City of Leeds Stood Up for Itself and Won!


All of Hyde Park came out, pulled out all the stops;. We put our hearts and souls into this fight; our weekends; our evenings; our lunchtimes, our holidays; held up home-made placards outside the Civic Hall; wrote letters to the papers; became bloggers; council candidates, political activists, DVD producers, radio performers.

And we thank the primary schools, the community organisations, the unions and private individuals for their part in the fight.

We were fighting for our own children’s education; we were fighting for the education and well-being of the children some still now standing on the tarmac of the airports at Accra, at Warsaw, Harare; at all the capitals of the world where people look to the UK to what it can offer; for security; for education.

And we were fighting our own. How shameful. Fighting grown men and women already university graduates; not grown up in poverty, or who had and who had forgotten; earning many times the wage of the average teacher, even more the average wage of the cleaners who make City of Leeds School of the cleanest, tidiest schools that it is anyone’s pleasure to walk into.

They should have known better; should have cared more. Trotting out their trite little aphorisms [eg “Doing nothing is not an option”], not spotting the obvious: that City of Leeds, and also Primrose and Parklands were massive; that they were caring, nurturing, educating. When you teach in the inner-city; when you have so many first languages spoken in the school that you would need four whole classfuls of translators if any mother tongue teaching was going to happen. When you have so many bright sparks included in there whose talents need nurturing and developing, and you have to make sure that can “aim higher” for them while doing a different best for others.

So there we are with this amazing little high school, fighting closure in our own time, in what was once our leisure, while the grey suits, being paid whatever, are working out some very public ways to “diss” you.
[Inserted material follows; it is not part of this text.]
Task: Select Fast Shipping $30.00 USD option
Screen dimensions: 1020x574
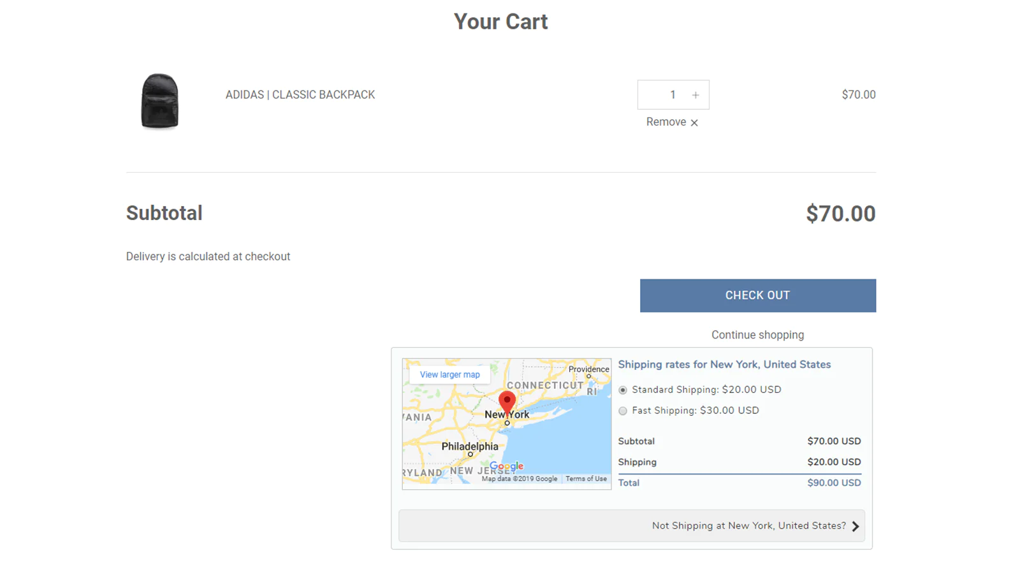Action: coord(623,411)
The Chief Executive of Education Leeds went on Radio Leeds, and asked “Who would send their children to this school?” The so-called consultation document stated that they “weren’t confident that City of Leeds would pass the new Ofsted inspection framework”

Well, dear Education Leeds, let me tell you. I sent my two youngest to City of Leeds where they were cared for rather better than my two eldest had been elsewhere. They came out of this school with 8 and 9 GCSE A-Cs respectively [shame about the D in Maths, Georgia!]. But more, much, much more. They came out with an understanding about their position in the scheme of things. Their friends came from Little London, Brazil, Chapeltown, Senegal, Beeston, Poland, Holbeck, Bangladesh, Burley, Pakistan, Moortown, Iraq well . . I think you get the point. What price could you put on that living Geography?

And as for that Ofsted. Reader, we passed it. It should be the end of it. It should be the end of an uncaring incompetent private education company whose real interest was never in children, and whose grey suits should never have been allowed to darken this city’s world. And dear reader, their time is up. Education Leeds is coming to an end but not before it has destroyed education all over this city. City of Leeds School stood up for itself and won, but it’s not a fight that we should have had to make.